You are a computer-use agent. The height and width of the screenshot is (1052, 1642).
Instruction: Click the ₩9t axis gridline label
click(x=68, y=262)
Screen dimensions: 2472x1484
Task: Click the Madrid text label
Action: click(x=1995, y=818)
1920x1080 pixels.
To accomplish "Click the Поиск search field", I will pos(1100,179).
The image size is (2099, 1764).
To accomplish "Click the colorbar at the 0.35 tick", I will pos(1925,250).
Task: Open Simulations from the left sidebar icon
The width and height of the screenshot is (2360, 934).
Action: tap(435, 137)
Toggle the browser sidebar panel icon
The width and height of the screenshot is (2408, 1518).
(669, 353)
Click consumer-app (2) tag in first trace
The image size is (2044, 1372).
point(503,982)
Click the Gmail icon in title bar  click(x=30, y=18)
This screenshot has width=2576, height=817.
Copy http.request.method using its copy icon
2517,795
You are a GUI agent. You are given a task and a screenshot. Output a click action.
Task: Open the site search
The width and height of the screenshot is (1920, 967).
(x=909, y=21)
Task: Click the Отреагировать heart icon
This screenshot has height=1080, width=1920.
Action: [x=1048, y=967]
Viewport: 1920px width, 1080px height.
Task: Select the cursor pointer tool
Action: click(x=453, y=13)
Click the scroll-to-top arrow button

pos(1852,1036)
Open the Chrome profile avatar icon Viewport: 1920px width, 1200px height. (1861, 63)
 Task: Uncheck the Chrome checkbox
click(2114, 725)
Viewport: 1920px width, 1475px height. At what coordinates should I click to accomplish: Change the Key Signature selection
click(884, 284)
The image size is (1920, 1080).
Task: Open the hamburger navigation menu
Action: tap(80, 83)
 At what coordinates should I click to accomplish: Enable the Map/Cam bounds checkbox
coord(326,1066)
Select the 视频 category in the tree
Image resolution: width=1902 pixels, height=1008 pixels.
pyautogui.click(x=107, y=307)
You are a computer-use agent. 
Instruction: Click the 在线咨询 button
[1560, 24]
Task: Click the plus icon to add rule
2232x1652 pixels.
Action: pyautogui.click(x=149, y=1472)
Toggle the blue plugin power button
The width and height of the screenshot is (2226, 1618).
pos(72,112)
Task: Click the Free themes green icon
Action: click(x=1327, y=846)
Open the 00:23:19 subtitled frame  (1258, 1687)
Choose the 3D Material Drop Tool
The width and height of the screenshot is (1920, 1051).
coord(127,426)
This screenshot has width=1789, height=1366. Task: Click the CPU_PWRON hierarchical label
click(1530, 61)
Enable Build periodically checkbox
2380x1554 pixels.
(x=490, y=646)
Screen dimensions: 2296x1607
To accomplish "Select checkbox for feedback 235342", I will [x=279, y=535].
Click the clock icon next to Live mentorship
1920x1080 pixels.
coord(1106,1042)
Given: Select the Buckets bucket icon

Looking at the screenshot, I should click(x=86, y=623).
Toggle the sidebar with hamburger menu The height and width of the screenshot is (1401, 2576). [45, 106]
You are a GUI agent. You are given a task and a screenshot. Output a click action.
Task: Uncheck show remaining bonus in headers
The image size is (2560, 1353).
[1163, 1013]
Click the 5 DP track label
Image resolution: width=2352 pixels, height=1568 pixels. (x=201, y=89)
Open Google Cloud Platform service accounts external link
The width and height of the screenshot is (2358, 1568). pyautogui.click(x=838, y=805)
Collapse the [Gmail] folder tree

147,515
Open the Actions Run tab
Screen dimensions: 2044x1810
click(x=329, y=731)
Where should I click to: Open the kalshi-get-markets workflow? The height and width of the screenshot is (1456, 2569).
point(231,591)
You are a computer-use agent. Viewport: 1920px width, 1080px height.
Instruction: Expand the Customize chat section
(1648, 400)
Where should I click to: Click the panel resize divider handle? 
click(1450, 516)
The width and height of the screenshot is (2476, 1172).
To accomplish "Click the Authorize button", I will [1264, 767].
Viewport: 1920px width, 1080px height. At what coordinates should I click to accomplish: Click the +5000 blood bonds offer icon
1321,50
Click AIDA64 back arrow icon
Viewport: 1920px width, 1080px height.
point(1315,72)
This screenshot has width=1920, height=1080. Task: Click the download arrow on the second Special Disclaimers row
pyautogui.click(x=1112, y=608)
------------------------------------------------------------------------
Task instructions >> Give back all of the entries exactly as written.

Solution for this task >>
You are a computer-use agent. The height and width of the screenshot is (1052, 1642).
Instruction: Click the ₩9t axis gridline label
click(x=68, y=262)
Screen dimensions: 2472x1484
Task: Click the Madrid text label
Action: click(x=1995, y=818)
1920x1080 pixels.
To accomplish "Click the Поиск search field", I will pos(1100,179).
The image size is (2099, 1764).
To accomplish "Click the colorbar at the 0.35 tick", I will pos(1925,250).
Task: Open Simulations from the left sidebar icon
The width and height of the screenshot is (2360, 934).
Action: tap(435, 137)
Toggle the browser sidebar panel icon
The width and height of the screenshot is (2408, 1518).
(669, 353)
Click consumer-app (2) tag in first trace
The image size is (2044, 1372).
point(503,982)
Click the Gmail icon in title bar  click(x=30, y=18)
This screenshot has width=2576, height=817.
Copy http.request.method using its copy icon
2517,795
You are a GUI agent. You are given a task and a screenshot. Output a click action.
Task: Open the site search
The width and height of the screenshot is (1920, 967).
(x=909, y=21)
Task: Click the Отреагировать heart icon
This screenshot has height=1080, width=1920.
Action: [x=1048, y=967]
Viewport: 1920px width, 1080px height.
Task: Select the cursor pointer tool
Action: click(x=453, y=13)
Click the scroll-to-top arrow button

pos(1852,1036)
Open the Chrome profile avatar icon Viewport: 1920px width, 1200px height. (1861, 63)
 Task: Uncheck the Chrome checkbox
click(2114, 725)
Viewport: 1920px width, 1475px height. At what coordinates should I click to accomplish: Change the Key Signature selection
click(884, 284)
The image size is (1920, 1080).
Task: Open the hamburger navigation menu
Action: tap(80, 83)
 At what coordinates should I click to accomplish: Enable the Map/Cam bounds checkbox
coord(326,1066)
Select the 视频 category in the tree
Image resolution: width=1902 pixels, height=1008 pixels.
pyautogui.click(x=107, y=307)
You are a computer-use agent. 
Instruction: Click the 在线咨询 button
[1560, 24]
Task: Click the plus icon to add rule
2232x1652 pixels.
Action: pyautogui.click(x=149, y=1472)
Toggle the blue plugin power button
The width and height of the screenshot is (2226, 1618).
pos(72,112)
Task: Click the Free themes green icon
Action: click(x=1327, y=846)
Open the 00:23:19 subtitled frame  (1258, 1687)
Choose the 3D Material Drop Tool
The width and height of the screenshot is (1920, 1051).
coord(127,426)
This screenshot has width=1789, height=1366. Task: Click the CPU_PWRON hierarchical label
click(1530, 61)
Enable Build periodically checkbox
2380x1554 pixels.
(x=490, y=646)
Screen dimensions: 2296x1607
To accomplish "Select checkbox for feedback 235342", I will [x=279, y=535].
Click the clock icon next to Live mentorship
1920x1080 pixels.
coord(1106,1042)
Given: Select the Buckets bucket icon

Looking at the screenshot, I should click(x=86, y=623).
Toggle the sidebar with hamburger menu The height and width of the screenshot is (1401, 2576). [45, 106]
You are a GUI agent. You are given a task and a screenshot. Output a click action.
Task: Uncheck show remaining bonus in headers
The image size is (2560, 1353).
[1163, 1013]
Click the 5 DP track label
Image resolution: width=2352 pixels, height=1568 pixels. (x=201, y=89)
Open Google Cloud Platform service accounts external link
The width and height of the screenshot is (2358, 1568). pyautogui.click(x=838, y=805)
Collapse the [Gmail] folder tree

147,515
Open the Actions Run tab
Screen dimensions: 2044x1810
click(x=329, y=731)
Where should I click to: Open the kalshi-get-markets workflow? The height and width of the screenshot is (1456, 2569).
point(231,591)
You are a computer-use agent. Viewport: 1920px width, 1080px height.
Instruction: Expand the Customize chat section
(1648, 400)
Where should I click to: Click the panel resize divider handle? 
click(1450, 516)
The width and height of the screenshot is (2476, 1172).
To accomplish "Click the Authorize button", I will [1264, 767].
Viewport: 1920px width, 1080px height. At what coordinates should I click to accomplish: Click the +5000 blood bonds offer icon
1321,50
Click AIDA64 back arrow icon
Viewport: 1920px width, 1080px height.
point(1315,72)
This screenshot has width=1920, height=1080. Task: Click the download arrow on the second Special Disclaimers row
pyautogui.click(x=1112, y=608)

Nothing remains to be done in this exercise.